Pengganti Daging dan Telur, pasti semua orang berpikir; .....ikann....ayamm..... Namun kalau orang kita, ayam pun dianggap sebagai daging, ya daging ayam.. Hehehe...Kalau di Surabaya, ikannya banyak, ada ikan ayam,ikan tahu, ikan tempe ikan telur, ikan gurami, dan lain-lain, karena "ikan" artinya adalah "lauk", sehingga ketika ditanya "ikannya apa", itu artinya.... "lauknya apa..."
Ya pasti ikan, ikan yang sebenarnya, adalah makanan substitusi untuk suplai protein. Apalagi kalau di Banjarmasin, Kota Seribu Sungai, sejuta menu ikan. Ikan haruan, ikan patin, ikan lais, kepiting, udang, ikan jelawat, ikan kelabau, dan masih banyak lagi. Pasti yang non Kalimantan, agak terheran-heran karena ikan varian sungai di Kalimantan lebih eksotik ketimbang yang pernah kita dengar.
Kalau di Jawa, pengganti daging dan telur bisa merujuk ke ikan gurami yang mihil enak gurih, ikan mujahir yang banyak ditemui di sungai, bethik, lele, belut, wader cethul, dan juga masih banyak lagi. Sayangnya, seiring dengan fenomena mengeringnya sungai-sungai di Jawa, varian ikan semakin sedikit, dan sebagian dimangsa ikan predator yakni lele dan gabus. Akibatnya, jenis ikan semakin sedikit yang bisa ditemukan sebagai pengganti daging dan telur.
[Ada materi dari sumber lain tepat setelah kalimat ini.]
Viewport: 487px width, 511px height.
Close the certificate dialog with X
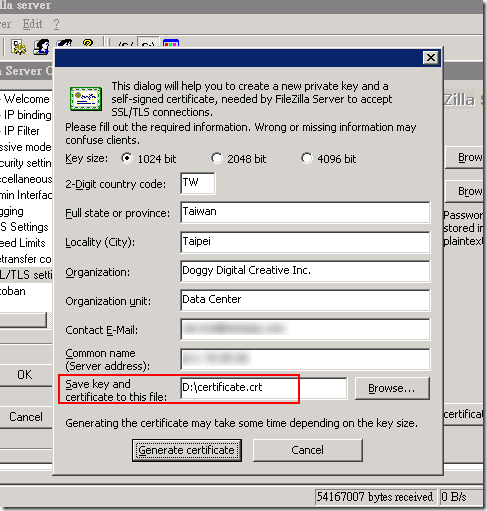[431, 58]
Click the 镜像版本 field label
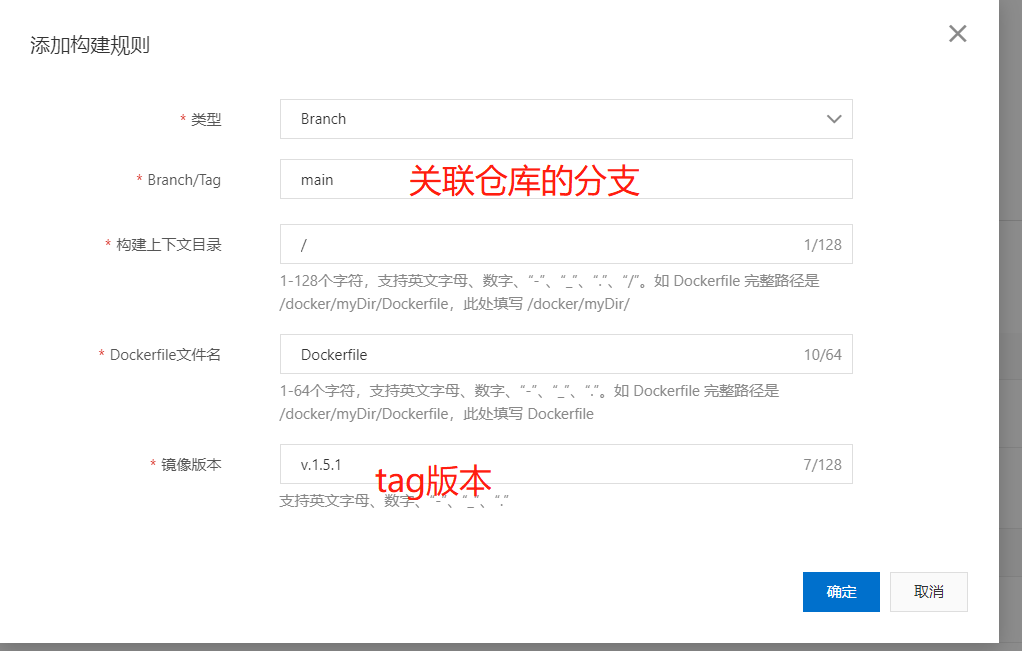Screen dimensions: 1022x651 (x=191, y=465)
Tempe dan tahu, menjadi pilihan murah dan utama untuk sebagian warga Nusantara. Berbahan kedelei import dari Amerika, Brazil, Kanada, Uruguay, tempe pun menjadi favorit bagi warga desa maupun kota, tidak menyadari kalau bahan dasar tempe bul import. BAhkan periode tahun 2020 yang lalu, suplai import kedelei mencapai 7,2 juta ton, dengan nilai lebih dari 10 trilyun rupiah.
Sayur Bunga Tigaron
Nah, ketimbang memperbincangkan protein pengganti daging telur yang mainstream itu, ini ada sayuran langka dari negeri Seribu Sungai, namanya Sayur Bunga Tigaron, lazim di Sampit dan Banjar dinamakan sebagai Tigaron Bejaruk.
Rasanya kemrenyes kadang kemriyuk, kayak kita makan kangkung. Jika dibumbui dengan rasa yang sesuai lidah, maka mirip dengan oseng sayur. Namun rasa yang asli, gurih netral khas sayur alamiah tanpa bumbu yang tajam.
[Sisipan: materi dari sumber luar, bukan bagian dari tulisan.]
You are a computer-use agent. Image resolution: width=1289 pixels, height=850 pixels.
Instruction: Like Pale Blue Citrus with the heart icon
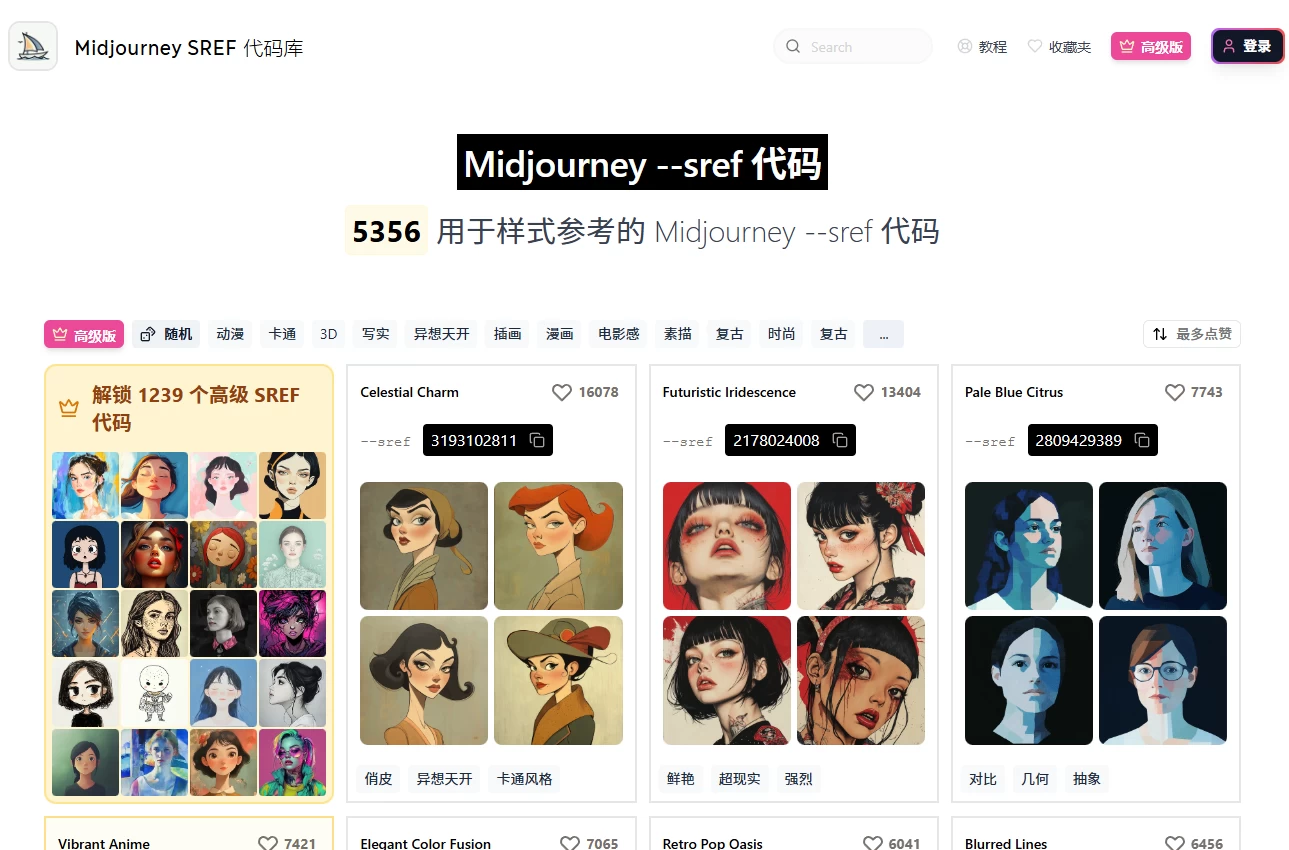1175,392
Pada saat masuk ke perut, rasanya adem enak dengan kandungan serat yang banyak. Jadi, enak nyaman seperti kalau kita makan karedok, atau sayur kukus campur ala gudangan jawa. Sayangnya memang, sayuran ini pun diyakini semakin langka, tidak mudah ditemukan.
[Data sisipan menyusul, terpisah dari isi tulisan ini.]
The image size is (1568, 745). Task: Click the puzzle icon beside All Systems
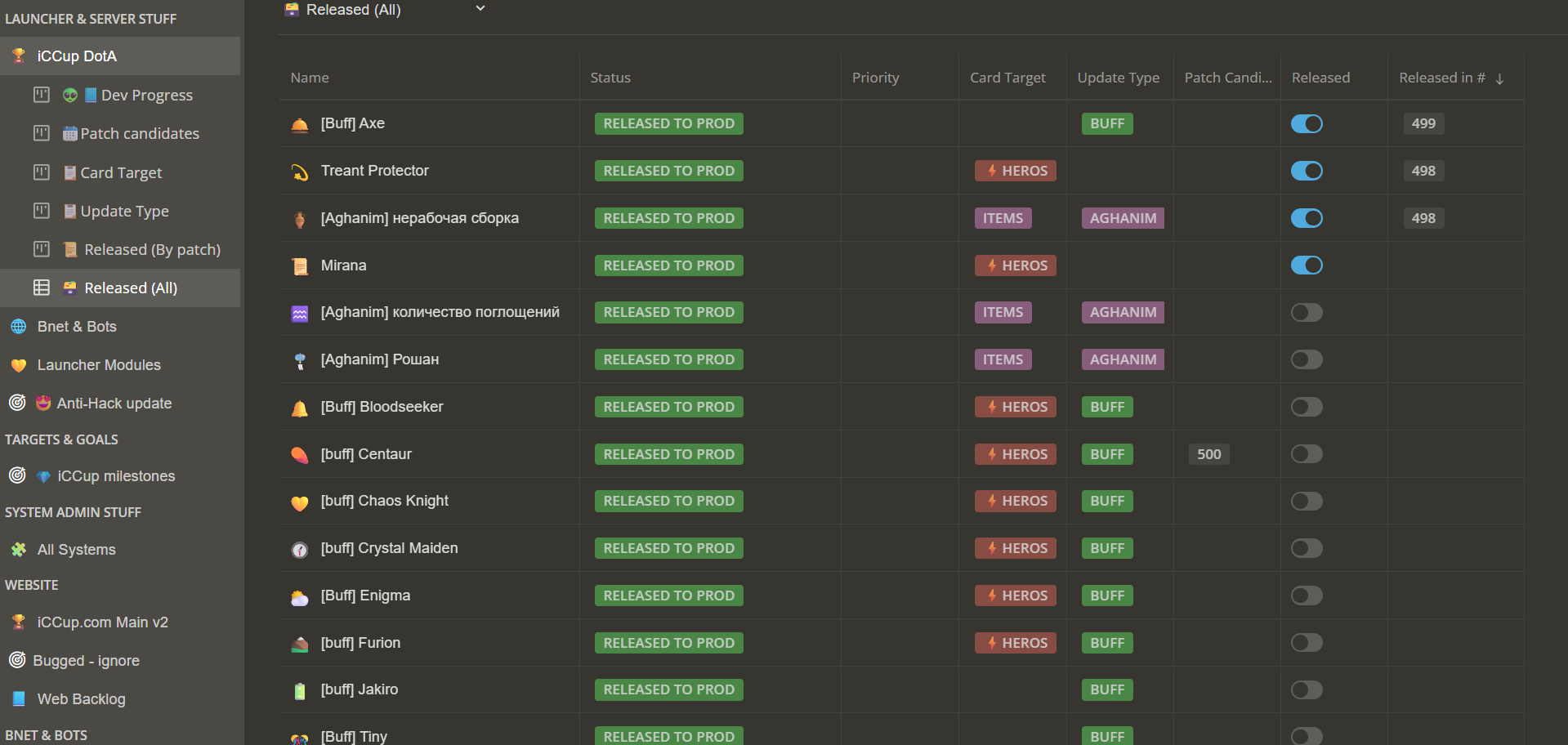tap(19, 550)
Selain tergantung pada musim berbunga pohon Tigaron, juga pohonnya sendiri juga langka. Selain itu, sebagian generasi muda kok seakan tergiring berselera makan kepada menu menu fast food dan junk food.
Jadi, kayaknya memang perlu dilakukan edukasi kulineri, agar lidah terlatih mengkonsumsi varian makanan yang lebih bergizi dan kaya serat.
Demikian cerita dari KOta Banua Nan Bungas, satur Tigaron semoga semakin populer lagi untuk kebutuhan gizi masyarakat kita. Juga supaya kita mampu memilih alternatif selain daging dan telur.